▶ **Bloco de texto**
18 de Maio - Dia Nacional de Combate a Exploração Sexual de Crianças

O alarmismo prévio sobre a Copa do Mundo 2014 caiu por terra: não houve caos organizativo e nem aumento do turismo sexual, da exploração sexual de crianças e adolescentes e do tráfico de pessoas.


            Somente 23% das pessoas vistas, ouvidas ou a respeito de quem se lê nas notícias são mulheres; as mulheres permanecem extremamente sub-representadas na cobertura de notícias em comparação com os homens (77%), retratando um mundo em que elas se encontram ausentes, inclusive em termos de opinião e visão femininas. E tanto os homens como as mulheres são de cor branca e heterossexuais, demonstrando que a transversalidade não é pauta valorizada. Por outro lado, o alarmismo prévio sobre a Copa do Mundo 2014 caiu por terra: não houve caos organizativo e nem aumento do turismo sexual, da exploração sexual de crianças e adolescentes e do tráfico de pessoas. As diversas mídias colocaram no mesmo pacote, com requintes de moralismo, a prostituição voluntária, a exploração sexual de criança e adolescentes e o tráfico humano para fins sexuais.

▶ **Dados exibidos**
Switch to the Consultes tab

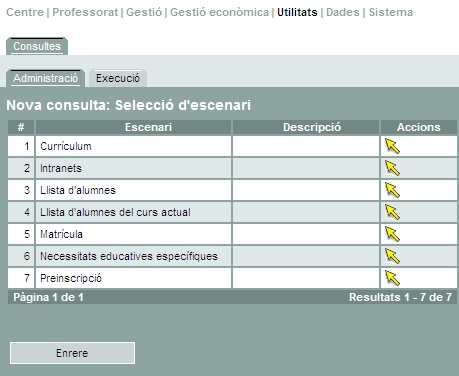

▶ **Exercício A**
Como você resumiria o bloco de texto em duas frases?
▶ **Exercício B**
Você pode imprimir, do bloco de texto, o trecho que começa com "Somente 23% das" e segue até "para fins sexuais."?

▶ **Resposta completa A**
Apenas 23% das pessoas presentes nas notícias são mulheres, contra 77% de homens, e ambos aparecem como brancos e heterossexuais, o que mostra que a transversalidade não é pauta valorizada. O alarmismo prévio sobre a Copa do Mundo 2014 caiu por terra, sem caos organizativo nem aumento do turismo sexual, da exploração sexual de crianças e adolescentes ou do tráfico de pessoas, e as diversas mídias colocaram no mesmo pacote, com requintes de moralismo, a prostituição voluntária, a exploração sexual de crianças e adolescentes e o tráfico humano para fins sexuais.

▶ **Resposta completa B**
Somente 23% das pessoas vistas, ouvidas ou a respeito de quem se lê nas notícias são mulheres; as mulheres permanecem extremamente sub-representadas na cobertura de notícias em comparação com os homens (77%), retratando um mundo em que elas se encontram ausentes, inclusive em termos de opinião e visão femininas. E tanto os homens como as mulheres são de cor branca e heterossexuais, demonstrando que a transversalidade não é pauta valorizada. Por outro lado, o alarmismo prévio sobre a Copa do Mundo 2014 caiu por terra: não houve caos organizativo e nem aumento do turismo sexual, da exploração sexual de crianças e adolescentes e do tráfico de pessoas. As diversas mídias colocaram no mesmo pacote, com requintes de moralismo, a prostituição voluntária, a exploração sexual de criança e adolescentes e o tráfico humano para fins sexuais.